## COSA FARE
Scrivi il seguito del brano sui rimborsi di KLM e Transavia riportato qui sotto, partendo dalla sua ultima frase.

KLM e Transavia cambiano idea: da giovedì, chiunque abbia avuto voli annullati anche prima del 15 maggio a causa della pandemia, potrà ottenere un rimborso  al posto del voucher. Fino a ieri, la compagnia di bandiera e la sua low-cost avevano rifiutato di ottemperare al regolamento europeo in materia di tutela dei consumatori, che imponeva loro di dare ai passeggeri l’opzione del rimborso, sostenute dal governo.

Secondo un comunicato della compagnia, quindi, non sarà più necessario attendere un anno per convertire i voucher in denaro. La situazione, nelle ultime settimane, si era fatta molto tesa: passeggeri che pretendevano il rispetto dei loro diritti e associazioni di consumatori, avevano annunciato una possibile class action.

## DATI ELENCATI

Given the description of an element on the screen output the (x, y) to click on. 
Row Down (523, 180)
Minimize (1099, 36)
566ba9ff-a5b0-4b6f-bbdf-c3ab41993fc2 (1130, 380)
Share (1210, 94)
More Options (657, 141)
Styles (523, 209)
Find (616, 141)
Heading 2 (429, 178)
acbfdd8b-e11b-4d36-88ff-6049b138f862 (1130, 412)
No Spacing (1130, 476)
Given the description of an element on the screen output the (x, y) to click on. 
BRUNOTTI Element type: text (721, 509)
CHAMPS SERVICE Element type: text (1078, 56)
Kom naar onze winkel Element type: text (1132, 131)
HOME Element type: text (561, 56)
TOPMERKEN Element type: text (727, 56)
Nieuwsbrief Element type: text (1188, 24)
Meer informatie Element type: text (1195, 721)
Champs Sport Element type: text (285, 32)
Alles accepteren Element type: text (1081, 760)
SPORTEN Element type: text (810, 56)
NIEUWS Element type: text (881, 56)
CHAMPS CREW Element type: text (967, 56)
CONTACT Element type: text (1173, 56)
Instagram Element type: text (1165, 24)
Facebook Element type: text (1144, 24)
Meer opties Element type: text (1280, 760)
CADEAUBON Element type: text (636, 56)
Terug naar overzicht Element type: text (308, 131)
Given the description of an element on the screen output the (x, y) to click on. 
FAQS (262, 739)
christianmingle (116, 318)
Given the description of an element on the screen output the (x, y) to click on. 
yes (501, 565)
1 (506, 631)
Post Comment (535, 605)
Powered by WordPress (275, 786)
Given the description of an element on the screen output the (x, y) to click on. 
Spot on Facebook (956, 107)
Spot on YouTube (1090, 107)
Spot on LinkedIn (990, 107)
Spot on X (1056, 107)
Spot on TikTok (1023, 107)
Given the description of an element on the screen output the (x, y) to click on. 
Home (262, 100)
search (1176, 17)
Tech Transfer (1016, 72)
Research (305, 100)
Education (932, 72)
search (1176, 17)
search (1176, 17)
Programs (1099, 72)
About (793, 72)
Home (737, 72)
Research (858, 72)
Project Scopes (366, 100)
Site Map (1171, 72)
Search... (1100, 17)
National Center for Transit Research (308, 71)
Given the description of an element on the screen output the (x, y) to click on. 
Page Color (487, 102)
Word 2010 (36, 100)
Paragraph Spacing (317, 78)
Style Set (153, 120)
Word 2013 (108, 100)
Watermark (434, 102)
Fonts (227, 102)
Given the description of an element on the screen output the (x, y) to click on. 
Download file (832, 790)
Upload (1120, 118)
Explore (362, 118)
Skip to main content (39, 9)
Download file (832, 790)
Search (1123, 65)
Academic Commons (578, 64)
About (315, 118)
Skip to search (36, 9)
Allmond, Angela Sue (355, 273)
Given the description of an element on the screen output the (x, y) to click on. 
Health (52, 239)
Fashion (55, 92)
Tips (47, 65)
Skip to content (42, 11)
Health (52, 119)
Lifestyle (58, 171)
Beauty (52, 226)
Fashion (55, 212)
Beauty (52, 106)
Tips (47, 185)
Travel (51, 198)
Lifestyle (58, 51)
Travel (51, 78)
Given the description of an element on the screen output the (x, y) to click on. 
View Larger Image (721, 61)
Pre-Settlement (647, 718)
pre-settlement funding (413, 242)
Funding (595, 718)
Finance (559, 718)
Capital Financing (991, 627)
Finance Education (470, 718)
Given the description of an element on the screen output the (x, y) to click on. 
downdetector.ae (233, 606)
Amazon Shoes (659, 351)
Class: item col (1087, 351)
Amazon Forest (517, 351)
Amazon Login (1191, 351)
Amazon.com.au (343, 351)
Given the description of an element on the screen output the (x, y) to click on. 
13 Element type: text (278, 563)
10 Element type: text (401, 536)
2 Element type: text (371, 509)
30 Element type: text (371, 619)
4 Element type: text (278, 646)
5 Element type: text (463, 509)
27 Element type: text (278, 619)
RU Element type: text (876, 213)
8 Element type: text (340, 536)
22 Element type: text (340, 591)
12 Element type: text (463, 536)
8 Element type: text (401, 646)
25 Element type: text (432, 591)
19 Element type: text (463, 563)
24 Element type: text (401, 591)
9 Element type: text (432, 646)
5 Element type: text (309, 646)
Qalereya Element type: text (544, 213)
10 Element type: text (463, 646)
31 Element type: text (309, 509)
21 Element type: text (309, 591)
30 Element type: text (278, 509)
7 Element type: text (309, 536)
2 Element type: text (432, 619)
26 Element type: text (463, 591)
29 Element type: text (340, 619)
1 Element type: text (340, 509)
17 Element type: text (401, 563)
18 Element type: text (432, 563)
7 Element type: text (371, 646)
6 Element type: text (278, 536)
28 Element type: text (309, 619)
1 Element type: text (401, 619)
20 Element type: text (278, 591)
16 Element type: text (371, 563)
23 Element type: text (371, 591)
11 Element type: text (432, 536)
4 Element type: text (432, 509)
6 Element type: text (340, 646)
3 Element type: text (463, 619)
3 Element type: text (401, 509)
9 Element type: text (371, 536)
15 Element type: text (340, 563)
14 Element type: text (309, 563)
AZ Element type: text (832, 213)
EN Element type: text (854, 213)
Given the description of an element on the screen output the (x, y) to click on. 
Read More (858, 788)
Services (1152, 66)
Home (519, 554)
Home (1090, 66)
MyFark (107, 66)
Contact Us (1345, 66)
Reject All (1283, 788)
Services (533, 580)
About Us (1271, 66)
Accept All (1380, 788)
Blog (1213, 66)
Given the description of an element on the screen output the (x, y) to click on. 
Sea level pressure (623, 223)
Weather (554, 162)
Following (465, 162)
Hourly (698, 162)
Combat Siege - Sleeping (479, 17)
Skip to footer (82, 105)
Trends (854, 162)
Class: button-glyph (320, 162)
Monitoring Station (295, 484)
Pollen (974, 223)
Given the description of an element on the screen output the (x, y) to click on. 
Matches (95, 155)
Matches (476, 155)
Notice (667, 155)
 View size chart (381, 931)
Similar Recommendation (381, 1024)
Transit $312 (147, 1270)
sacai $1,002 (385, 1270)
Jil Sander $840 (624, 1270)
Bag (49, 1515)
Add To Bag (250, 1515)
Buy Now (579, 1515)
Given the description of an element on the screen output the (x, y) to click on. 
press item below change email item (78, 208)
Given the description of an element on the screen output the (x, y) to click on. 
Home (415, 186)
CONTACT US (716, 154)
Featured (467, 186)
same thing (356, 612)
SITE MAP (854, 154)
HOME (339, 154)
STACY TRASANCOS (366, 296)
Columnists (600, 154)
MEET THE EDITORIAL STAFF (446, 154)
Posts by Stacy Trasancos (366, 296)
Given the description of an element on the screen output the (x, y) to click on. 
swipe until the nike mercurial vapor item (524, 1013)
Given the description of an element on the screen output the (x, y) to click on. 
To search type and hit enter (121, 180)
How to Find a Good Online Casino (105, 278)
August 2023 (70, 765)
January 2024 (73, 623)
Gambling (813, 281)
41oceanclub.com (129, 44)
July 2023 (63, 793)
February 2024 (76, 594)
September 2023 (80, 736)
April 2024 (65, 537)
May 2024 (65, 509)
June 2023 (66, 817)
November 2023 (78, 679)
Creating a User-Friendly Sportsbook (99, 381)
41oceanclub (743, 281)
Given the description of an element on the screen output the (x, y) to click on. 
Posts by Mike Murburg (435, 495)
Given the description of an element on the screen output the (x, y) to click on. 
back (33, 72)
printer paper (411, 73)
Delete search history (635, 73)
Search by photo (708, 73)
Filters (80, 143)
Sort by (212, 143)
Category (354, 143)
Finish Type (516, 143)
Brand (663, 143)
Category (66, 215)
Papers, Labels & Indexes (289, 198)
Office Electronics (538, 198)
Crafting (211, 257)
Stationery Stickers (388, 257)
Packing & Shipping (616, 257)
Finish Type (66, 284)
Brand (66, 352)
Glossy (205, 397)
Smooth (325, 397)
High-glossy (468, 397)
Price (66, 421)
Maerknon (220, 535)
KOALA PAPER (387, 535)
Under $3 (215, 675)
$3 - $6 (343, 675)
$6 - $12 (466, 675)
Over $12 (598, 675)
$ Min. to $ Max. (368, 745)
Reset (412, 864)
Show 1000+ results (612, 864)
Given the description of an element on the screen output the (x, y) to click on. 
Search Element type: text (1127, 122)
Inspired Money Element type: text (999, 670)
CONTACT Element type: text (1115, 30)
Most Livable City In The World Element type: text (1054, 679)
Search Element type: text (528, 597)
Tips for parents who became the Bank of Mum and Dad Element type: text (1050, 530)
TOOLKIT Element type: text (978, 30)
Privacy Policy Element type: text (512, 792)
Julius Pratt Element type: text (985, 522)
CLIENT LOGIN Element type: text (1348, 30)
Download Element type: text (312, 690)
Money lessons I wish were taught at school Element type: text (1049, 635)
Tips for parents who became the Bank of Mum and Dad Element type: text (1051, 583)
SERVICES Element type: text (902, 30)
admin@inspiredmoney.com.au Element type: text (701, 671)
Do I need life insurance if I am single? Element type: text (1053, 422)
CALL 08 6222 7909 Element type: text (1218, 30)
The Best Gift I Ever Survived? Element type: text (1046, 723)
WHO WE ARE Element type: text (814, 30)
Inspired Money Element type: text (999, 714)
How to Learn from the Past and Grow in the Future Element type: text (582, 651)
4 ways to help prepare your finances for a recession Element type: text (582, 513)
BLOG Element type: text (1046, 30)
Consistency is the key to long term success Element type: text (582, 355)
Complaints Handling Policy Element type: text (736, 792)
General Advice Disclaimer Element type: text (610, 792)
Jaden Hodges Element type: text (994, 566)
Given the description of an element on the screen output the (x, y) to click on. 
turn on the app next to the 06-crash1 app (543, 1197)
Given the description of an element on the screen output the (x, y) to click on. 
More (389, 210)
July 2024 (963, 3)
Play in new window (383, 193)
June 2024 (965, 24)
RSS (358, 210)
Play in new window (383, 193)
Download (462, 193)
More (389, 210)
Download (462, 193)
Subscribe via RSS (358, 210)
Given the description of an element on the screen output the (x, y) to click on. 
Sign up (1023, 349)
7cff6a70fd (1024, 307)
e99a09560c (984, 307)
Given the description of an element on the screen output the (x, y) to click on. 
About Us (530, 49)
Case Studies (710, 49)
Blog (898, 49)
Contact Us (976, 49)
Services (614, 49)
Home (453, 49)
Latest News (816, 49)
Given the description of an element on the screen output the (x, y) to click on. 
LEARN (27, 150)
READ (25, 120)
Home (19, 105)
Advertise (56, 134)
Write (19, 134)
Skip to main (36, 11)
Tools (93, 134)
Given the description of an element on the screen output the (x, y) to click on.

## RISPOSTA ALL'ESERCIZIO
Mentre KLM aveva ripreso ad erogare rimborsi già dal 15 maggio, Transavia ha riavviato la procedura solo nei primi giorni di giugno. La compagnia di bandiera avverte che il processo non sarà brevissimo, data la mole di domande da processare. Transavia, intanto, ha fatto sapere di essere impegnata ad elaborare un sistema per smistare i rimborsi. 

Per chi avesse accettto i voucher, il valore continuerà ad essere del 15% superiore rispetto al prezzo nominale del biglietto, per incentivare i clienti a non chiedere i soldi indietro. La Commissione Europea ha criticato il rifiuto delle compagnie olandesi, sostenute dal governo, di rispettare le regole UE.